What prompted the report? Raised eyebrows when we reviewed the projected impacts of biomass energy development on forest resources in the U.S. Forest Service’s 2010 Resources Planning Act Assessment (RPA) released earlier this year. The RPA is a snapshot of forest conditions and trends in the U.S. However, the outlook in the RPA is heavily influenced by when the snapshot is taken. In this case biomass energy projections were based on an outlook in 2010 that was far different than today.
The RPA appropriately reports that high land values for development and other competing uses are reducing forestland in some areas of the country thereby reducing carbon storage in private forests. However, the RPA also bases a portion of the loss of carbon storage in private forests on an unrealistic projected increase in demand for wood bioenergy that is many times higher than even the most optimistic projections in 2013.

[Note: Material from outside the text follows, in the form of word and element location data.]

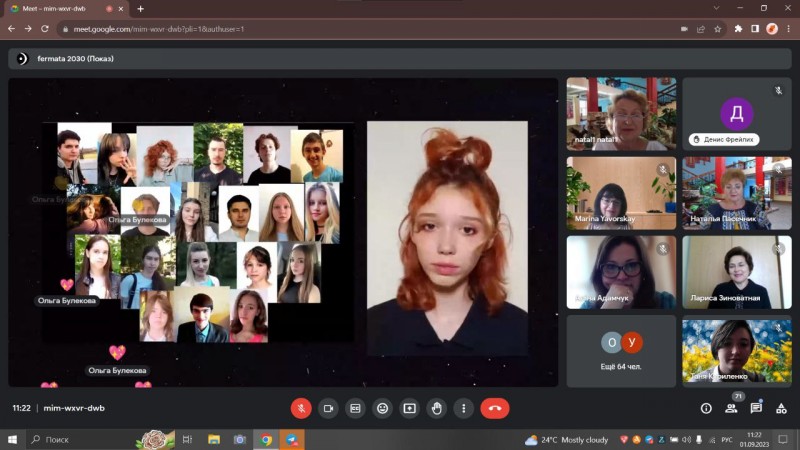The height and width of the screenshot is (450, 800).
Task: Open a new browser tab
Action: 140,8
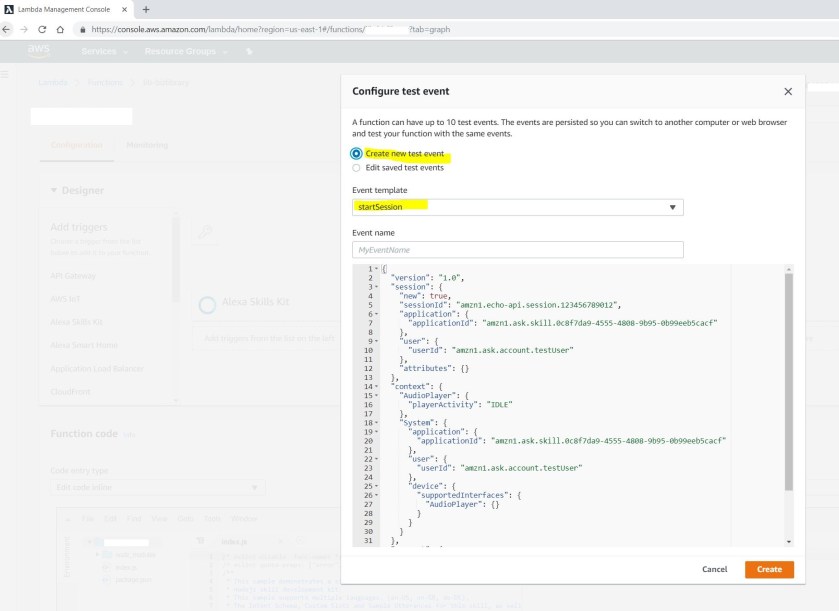Click the AWS logo
839x611 pixels.
(x=39, y=50)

To remedy this we called upon market experts to work with the Forest Service to review the RPA projections and provide an updated outlook based on market conditions in 2013. The result? Today’s projections reveal the vast majority of wood use by 2023 will still be for traditional forest products such as lumber, paper, composites and other products while domestic and offshore forest bioenergy will account for somewhere between 4 and 9 percent of overall wood use in the U.S.
The experts found no viable scenario generating wood demand levels at the regional or national level reducing net forest growth. In other words, our private forests are more than capable of continuing the triple bottom line of supporting existing and emerging markets while continuing to store net carbon through sustainable forest management. In fact, international experts predict that new markets like bioenergy will promote rather than discourage more forest growth and result in more rather than less net carbon in our forests over the long term.
The refreshed information published today should help EPA craft amendments to the Tailoring Rule based on accurate market data. The data show what they always show – that markets support private working forests and the considerable carbon benefits they provide. EPA would be wise to apply this premise in the weeks ahead.